◆ **Given text**:

The following questions were a part of a question pool for the 2020-21 MAT257 Term Test 3, but at the end, they were not included.

\begin{enumerate}

\item Prove that the Change of Variables (COV) theorem holds even without the assumption on the invertibility of $g'$.

\item It is common to identify $\bbR^3$ with the space of column vectors of length 3, and to identify $(\bbR^3)^\ast$ with the space of row vectors of length 3. With this in mind, find the dual basis to the basis $v_1=\begin{pmatrix}1\\3\\0\end{pmatrix}$, $v_2=\begin{pmatrix}2\\4\\0\end{pmatrix}$, $v_3=\begin{pmatrix}0\\0\\5\end{pmatrix}$ of $\bbR^3$.

\item Let $V$ be a vector space, let $\phi\colon V\to V\times V$ be given by $\phi(v)=(v,v)$ and let $\psi\colon V\times V\to V\times V$ be given by $\psi(v,w)=(w,v)$. Let $B\colon V\times V\to\bbR$ be a bilinear function. Prove that $\phi^\ast B=0$ iff $B+\psi^\ast B=0$.

◆ **Short exercise 1**: Quote the unused MAT257 test questions word for word, starting with "The following questions" and going on through "invertibility of $g'$.".
◆ **Short exercise 2**: Carry the unused MAT257 test questions on from their last line.

◆ **Information given**:
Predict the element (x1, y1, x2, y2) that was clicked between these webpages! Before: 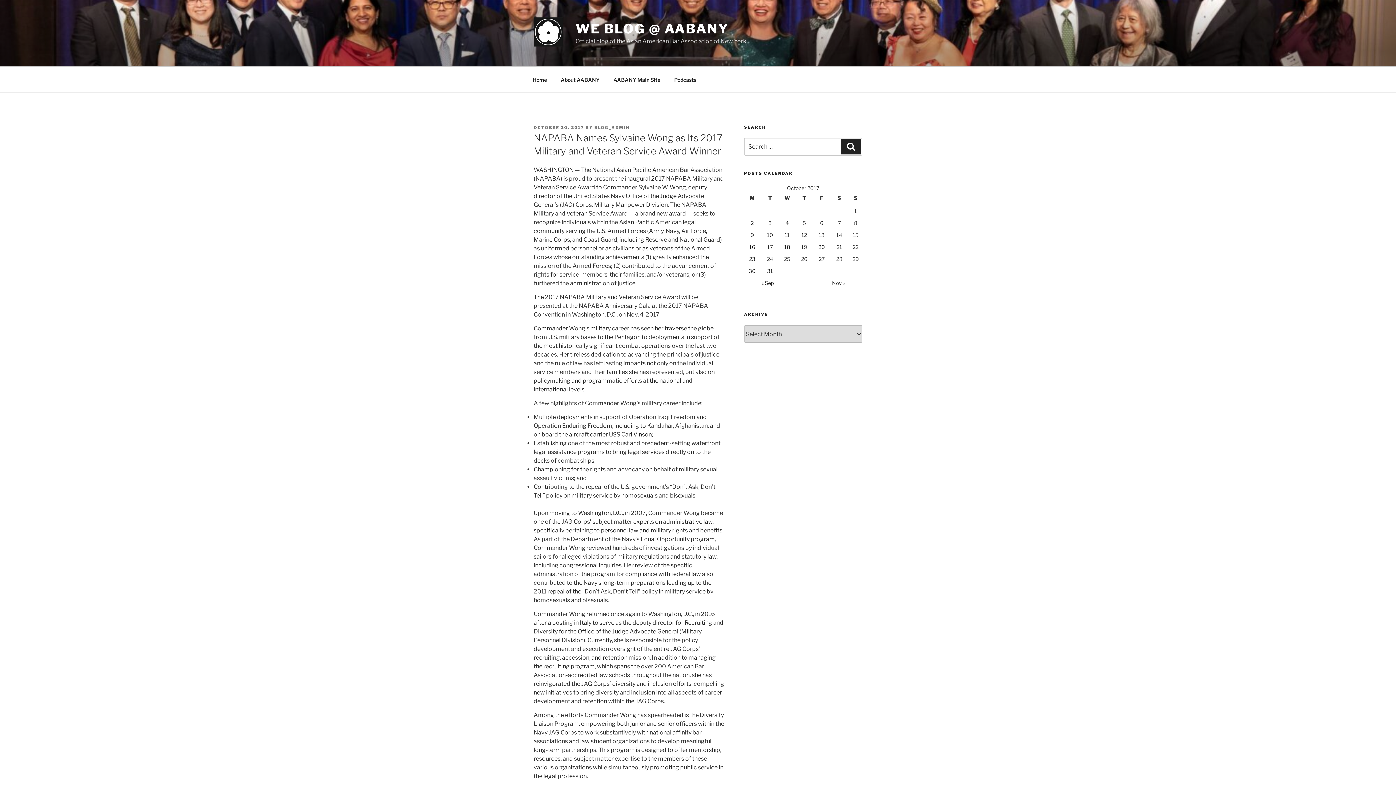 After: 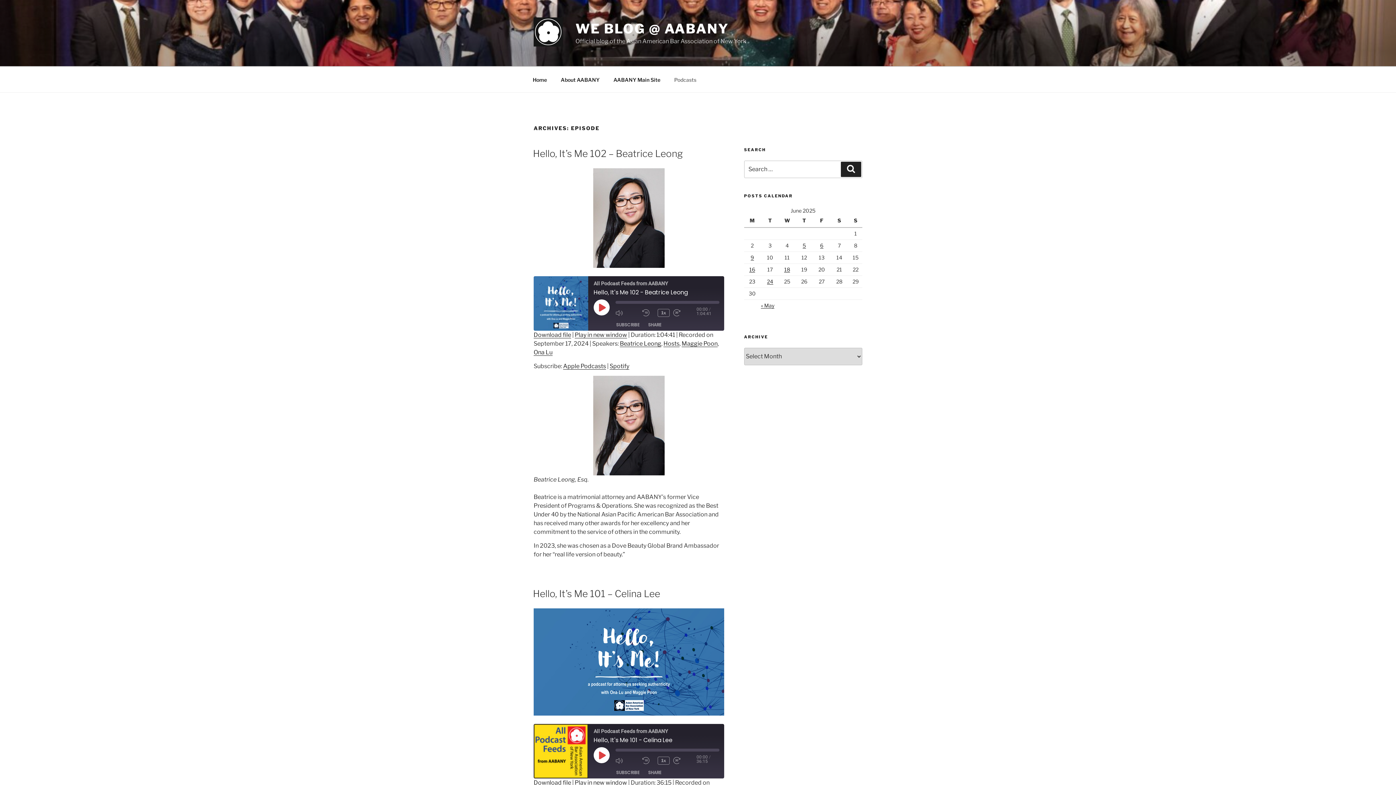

==

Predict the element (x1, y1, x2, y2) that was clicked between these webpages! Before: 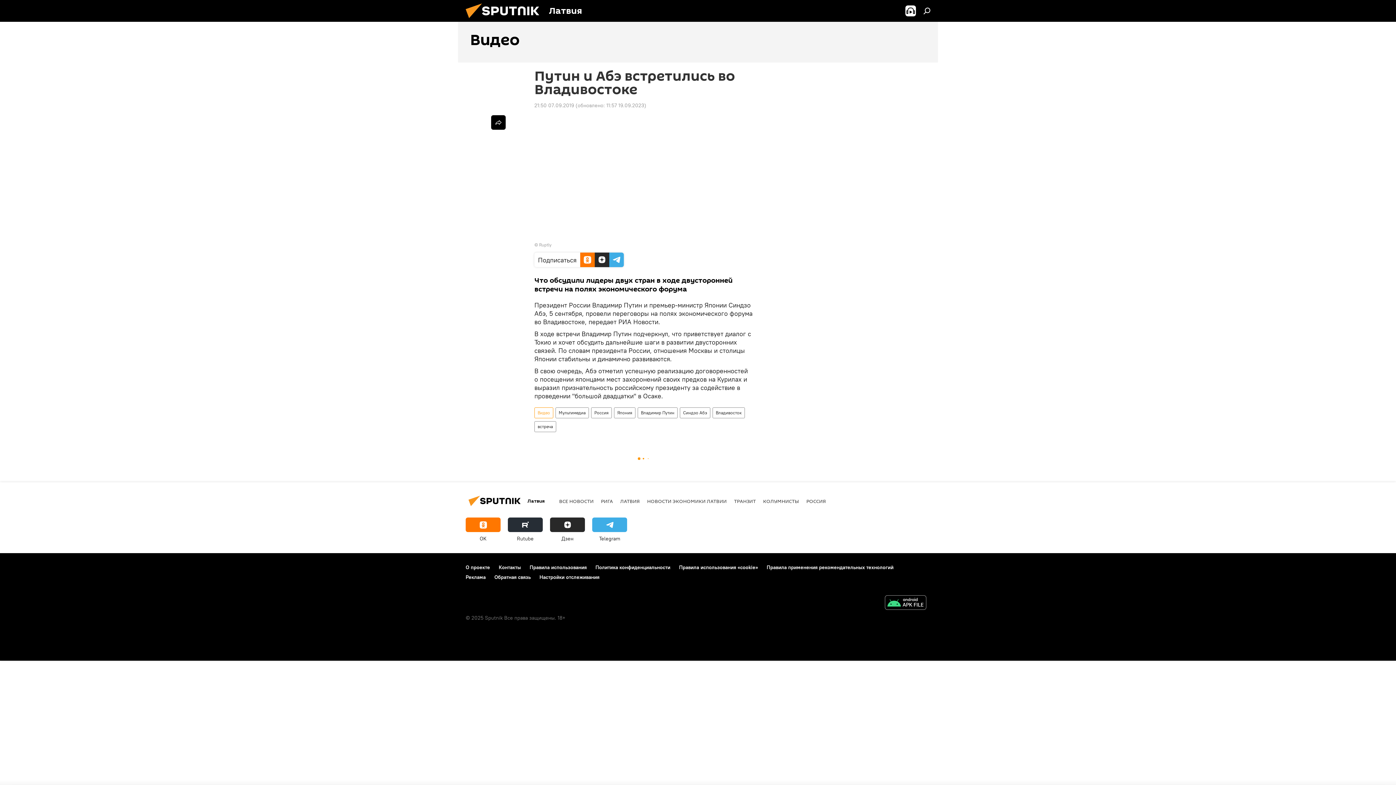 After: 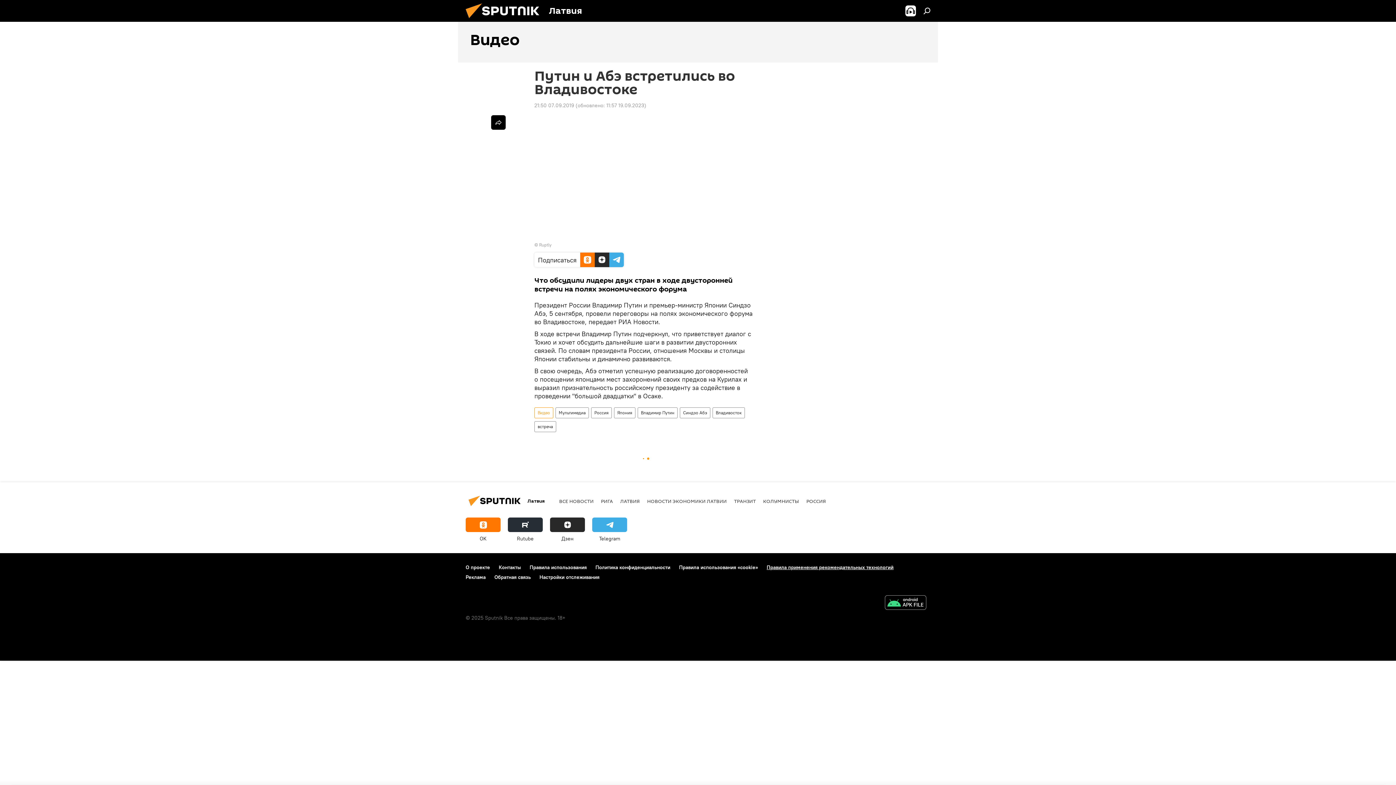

◆ **Response 1**:
The following questions were a part of a question pool for the 2020-21 MAT257 Term Test 3, but at the end, they were not included.

\begin{enumerate}

\item Prove that the Change of Variables (COV) theorem holds even without the assumption on the invertibility of $g'$.

◆ **Response 2**:
\item Prove that in $S_k$, for $k>1$, there is an equal number of odd and even permutations.

\item Let $\sigma\in S_n$ be the permutation given by $\sigma i=i+1$ for $i<n$ and $\sigma n=1$. What is $\operatorname{sign}(\sigma)$?

\item Let $\phi\colon\bbR^2_{x,y}\to\bbR^2_{u,v}$ be given by $\phi(x,y)=(x^2-y^2,2xy)$. Compute $\phi^\ast(du\wedge dv)$ and $\phi_\ast\xi$, where $\xi$ is the tangent vector to $\bbR^2_{x,y}$ given by $\xi=((0,1),(1,0))$.

\item Let $\xi=(p,v)$ be a tangent vector to $\bbR^n$. Prove that there exists a path $\gamma\colon\bbR\to\bbR^n$ such that for every differentiable function $f\colon\bbR^n\to\bbR$ we have that $D_\xi f=(f\circ\gamma)'(0)$.

\item Let $\displaystyle\omega=\frac{xdy-ydx}{x^2+y^2}\in\Omega^1\left(\bbR_{x,y}^2\setminus\{0\}\right)$, and let $f\colon Q=(0,\infty)_r\times[0,2\pi]_\theta\to\bbR^2$ be given by $f(r,\theta)=(r\cos\theta,r\sin\theta)$.
\begin{enumerate}
\item Compute $f^\ast(\omega)$.
\item Show that $\omega$ is closed.
\item Show that $f^\ast(\omega)$ is exact on $Q$.
\item Show that $\omega$ is not exact on $\bbR_{x,y}^2\setminus\{0\}$.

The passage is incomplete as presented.